Underwater Wallpaper Effects
May 16, 2007 | 0 comments
Tips about how I made the Underwater Wallpaper (see wallpaper).

Start with blank document. Fill background layer with gradient going from light blue to dark blue.

In Layer effects, use very large (250px) black Inner Glow, with blend mode = overlay.

In new layer, select very large brush, set color to white and put a single dot.

Transform layer (Ctrl-T) to make dot width less and height more.

Move white dot to top of image (so that only bottom half of it is visible) and set its layer blend mode to Overlay.

Duplicate this layer and make it about 50% smaller.

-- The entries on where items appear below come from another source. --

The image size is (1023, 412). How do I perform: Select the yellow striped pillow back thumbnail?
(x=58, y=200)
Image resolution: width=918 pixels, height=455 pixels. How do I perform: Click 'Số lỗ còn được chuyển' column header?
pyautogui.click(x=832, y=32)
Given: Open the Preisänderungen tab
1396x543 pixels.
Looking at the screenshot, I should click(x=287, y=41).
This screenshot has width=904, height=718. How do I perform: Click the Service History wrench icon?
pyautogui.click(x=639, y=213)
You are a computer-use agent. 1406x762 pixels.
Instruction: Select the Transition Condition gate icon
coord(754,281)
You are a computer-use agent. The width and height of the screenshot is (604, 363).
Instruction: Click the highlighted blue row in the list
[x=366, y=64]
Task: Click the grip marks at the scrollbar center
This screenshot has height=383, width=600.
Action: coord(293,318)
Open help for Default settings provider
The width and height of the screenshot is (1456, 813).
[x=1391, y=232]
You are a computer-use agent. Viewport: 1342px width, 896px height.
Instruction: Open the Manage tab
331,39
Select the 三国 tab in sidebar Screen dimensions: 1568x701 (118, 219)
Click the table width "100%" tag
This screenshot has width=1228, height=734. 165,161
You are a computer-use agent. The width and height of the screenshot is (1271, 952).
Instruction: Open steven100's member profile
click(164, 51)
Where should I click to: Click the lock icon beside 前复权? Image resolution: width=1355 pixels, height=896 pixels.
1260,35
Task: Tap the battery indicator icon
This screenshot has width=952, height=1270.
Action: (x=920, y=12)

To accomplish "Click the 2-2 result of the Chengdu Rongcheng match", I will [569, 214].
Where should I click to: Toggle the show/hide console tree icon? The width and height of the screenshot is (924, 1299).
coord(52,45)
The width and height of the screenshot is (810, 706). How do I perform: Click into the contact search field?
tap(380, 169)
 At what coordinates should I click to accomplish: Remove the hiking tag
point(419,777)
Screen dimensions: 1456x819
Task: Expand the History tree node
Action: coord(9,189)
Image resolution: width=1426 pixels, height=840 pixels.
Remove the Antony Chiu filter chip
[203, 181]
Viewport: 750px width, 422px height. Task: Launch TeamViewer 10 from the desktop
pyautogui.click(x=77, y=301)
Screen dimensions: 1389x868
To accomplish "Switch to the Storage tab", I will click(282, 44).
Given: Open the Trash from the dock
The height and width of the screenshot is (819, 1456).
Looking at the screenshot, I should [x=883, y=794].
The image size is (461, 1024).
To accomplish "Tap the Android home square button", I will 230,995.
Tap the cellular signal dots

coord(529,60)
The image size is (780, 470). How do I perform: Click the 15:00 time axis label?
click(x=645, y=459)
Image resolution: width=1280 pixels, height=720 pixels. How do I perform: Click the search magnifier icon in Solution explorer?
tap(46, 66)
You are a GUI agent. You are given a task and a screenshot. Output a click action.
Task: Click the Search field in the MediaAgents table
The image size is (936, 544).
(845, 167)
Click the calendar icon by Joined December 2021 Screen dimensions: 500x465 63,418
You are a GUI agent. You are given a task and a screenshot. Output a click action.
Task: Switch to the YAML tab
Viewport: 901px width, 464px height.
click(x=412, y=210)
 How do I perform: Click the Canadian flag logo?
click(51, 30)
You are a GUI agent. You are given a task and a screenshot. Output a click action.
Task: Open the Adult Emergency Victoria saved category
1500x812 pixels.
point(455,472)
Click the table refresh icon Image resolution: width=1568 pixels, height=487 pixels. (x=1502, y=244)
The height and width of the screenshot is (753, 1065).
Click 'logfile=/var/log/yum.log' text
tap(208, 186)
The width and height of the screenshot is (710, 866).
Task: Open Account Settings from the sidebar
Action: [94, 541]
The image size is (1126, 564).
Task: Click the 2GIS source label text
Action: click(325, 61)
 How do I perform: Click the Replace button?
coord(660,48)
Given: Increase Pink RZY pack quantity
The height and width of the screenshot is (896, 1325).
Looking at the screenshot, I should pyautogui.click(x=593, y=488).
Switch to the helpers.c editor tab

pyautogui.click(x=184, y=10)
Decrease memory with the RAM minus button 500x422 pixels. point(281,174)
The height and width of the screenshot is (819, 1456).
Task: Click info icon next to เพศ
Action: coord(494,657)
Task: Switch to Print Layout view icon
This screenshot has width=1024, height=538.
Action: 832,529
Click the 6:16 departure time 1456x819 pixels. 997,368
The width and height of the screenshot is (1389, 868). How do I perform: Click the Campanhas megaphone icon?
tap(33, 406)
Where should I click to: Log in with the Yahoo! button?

Next step is to create nice light rays. Create new document, with square size (width = height), and width is about 200% of your original image width. (if you design wallpaper at 1024×768, create 2000×2000 image). Fill it with any color, and in Layer effects, check Gradient Overlay. Open dropdown list of gradient selection, select Noise family of gradients, and select any noise gradient. Then, set Style to Angle.

To convert Layer effect to editable image, flatten image (from Layer menu). Desaturate (Ctrl-Shift-U).

Crop image as shown here. Example: if entire image with gradient is 2000×2000, crop to 1024×768.

Copy all (Ctrl-A, Ctrl-C) and paste into our original image.

Then, simply set the blend mode of this layer to Overlay. Voila!

Next step is some bubbles. Select 19px hard brush, and set its spacing to very large value (500-700%).

Also, check Shape Dynamics, and set size jitter and minimum diameter as shown here.

Make some chaotic btush strokes.

Set layer blend mode to screen (this will make black dots invisible). Then, use layer effects (such as inner glow, drop shadow, bevel and emboss) to make dots look like bubbles. Registered users can download PSD file from Downloads page of my site, and see what exactly effects are used.

Repeat bubble-making steps 3-4 times.

…and here is the result!
Underwater Wallpaper (see wallpaper).